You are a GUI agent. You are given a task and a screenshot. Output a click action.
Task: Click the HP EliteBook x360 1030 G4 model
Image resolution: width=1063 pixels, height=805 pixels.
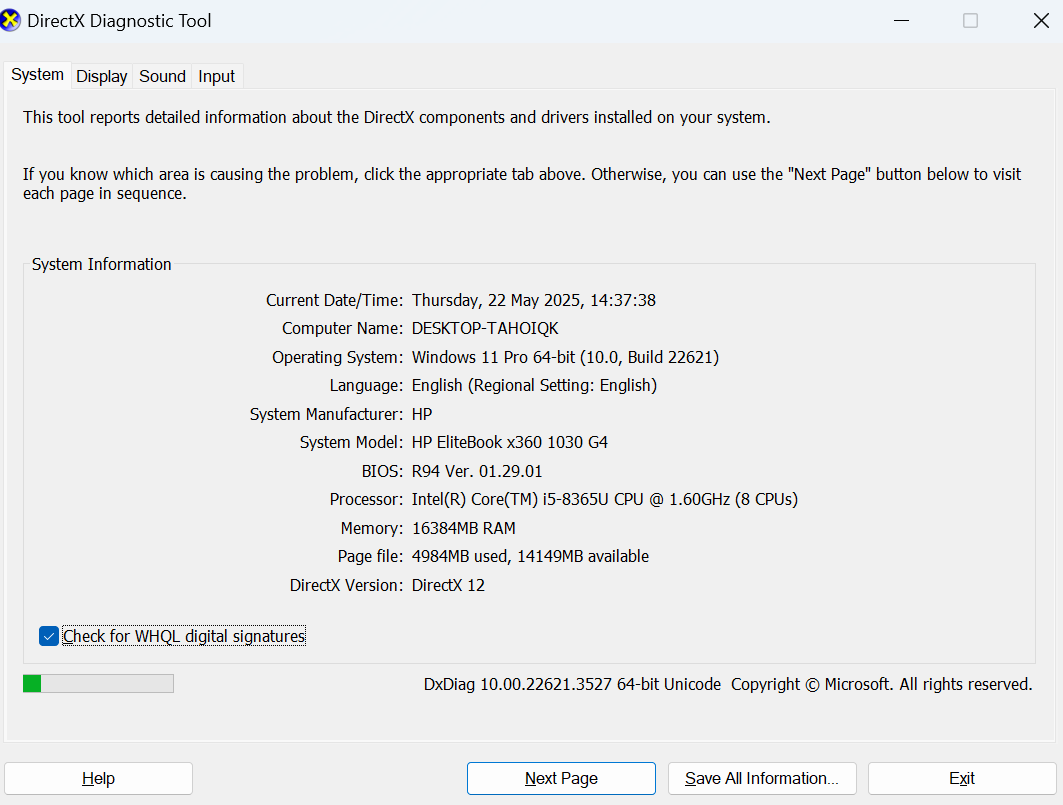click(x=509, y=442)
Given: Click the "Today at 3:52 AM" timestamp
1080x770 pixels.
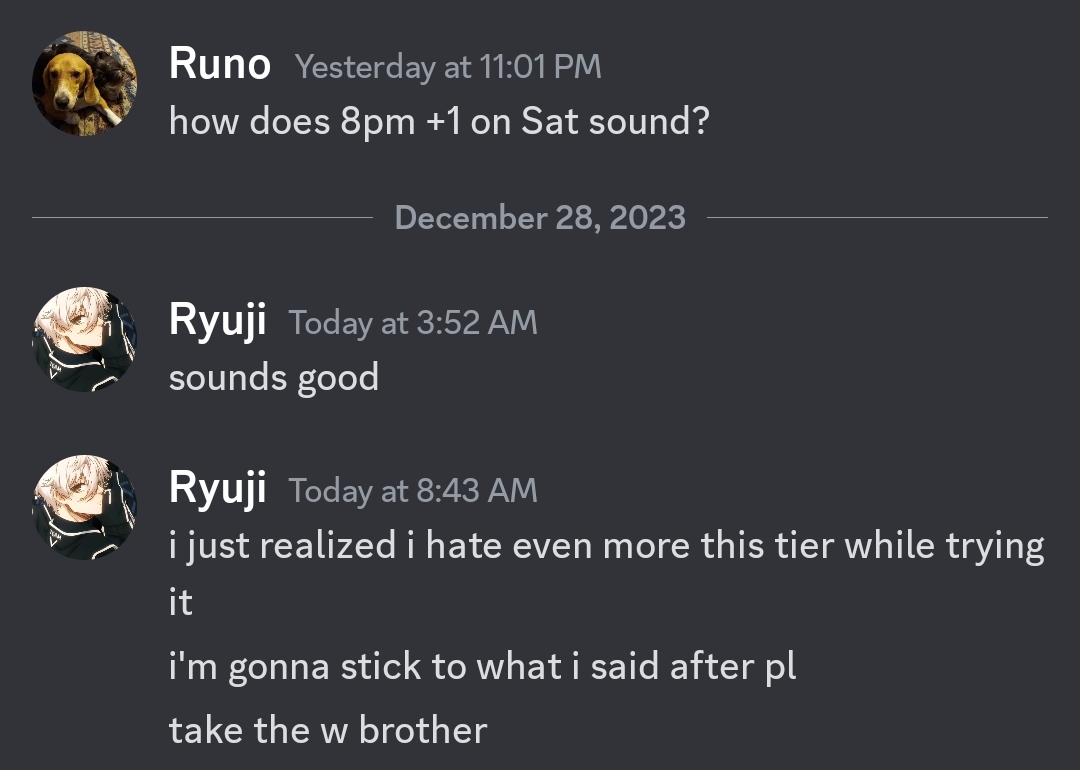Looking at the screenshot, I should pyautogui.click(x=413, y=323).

————

**WHAT TO DO**
An exact reprint of the records above is required, with all pictures left out.

**OUTPUT FOR THIS TASK**
You are a GUI agent. You are given a task and a screenshot. Output a click action.
Task: Click the HP EliteBook x360 1030 G4 model
Image resolution: width=1063 pixels, height=805 pixels.
click(x=509, y=442)
Given: Click the "Today at 3:52 AM" timestamp
1080x770 pixels.
Looking at the screenshot, I should pyautogui.click(x=413, y=323).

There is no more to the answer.